Add this solution to the sphagnum moss until it is just moist. 
The right amount of moisture is when it is squeezed hard no more liquid comes out.

This solution can also be used to presoak seeds for 24 hours before planting.
Other mediums such as shredded paper, sawdust, coir and peatmoss all work if sphagnum is not available.
Bags can be placed on the back of the fridge where it is warm to strike. When taking a lot of scales Greg has used a sealed poly box with a light and thermostat to give an even temperature to start bulblets.

Bulblets become visible in 6 to 8 weeks.
Plant scales with bulblets out in the ground or pots. Place the whole scale in loose soil with just the tip of the scale above soil level. Mix standard potting mix with Orchid mix or 10mm pine bark, add charcoal and sand.
Feed with weak fertilizer when shoots emerge from the ground.
Scales come in various sizes and some of these can produce a single bloom in one year, others take three seasons to bloom.

Orientals and orienpets usually take three years to bloom and are not as hardy as Asiatics and trumpets. Orientals like cold once bulblets have formed.
After taking scales leave the remaining bulb to dry out for a week before replanting. It can be dusted with dusting sulphur to help prevent rot. The parent bulb will bloom next season.

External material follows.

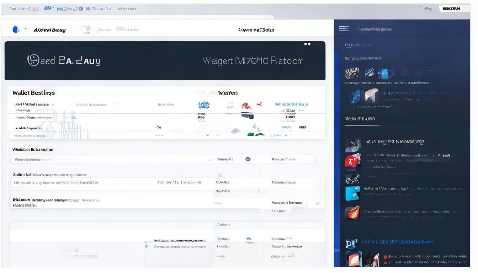Open the 'Aoo' menu in the top bar
This screenshot has width=478, height=273.
[x=13, y=9]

Zantedeschia (Calla lilies)
Dig tubers when foliage dies down, Winter is best. Bulbs can start rotting on top, this can be washed off and leave tuber to dry before dividing. Every cutting must have an eye to be viable.
Roots form on the top of the tuber around the eye, the bottom is smooth. Knobs can form around the tuber, these can be cut off and the large tuber can be cut into sections, each with an eye.
Dry each cut with a paper towel and leave to dry for a week before planting in well drained soil with the eye facing up. Dusting sulphur can be used to prevent rot.
Too much fertilizer when growing encourages black aphids. Phosphorus and Nitrogen make weaker plants, Potassium hardens them. Bulbs like calcium, dolomite is the best source.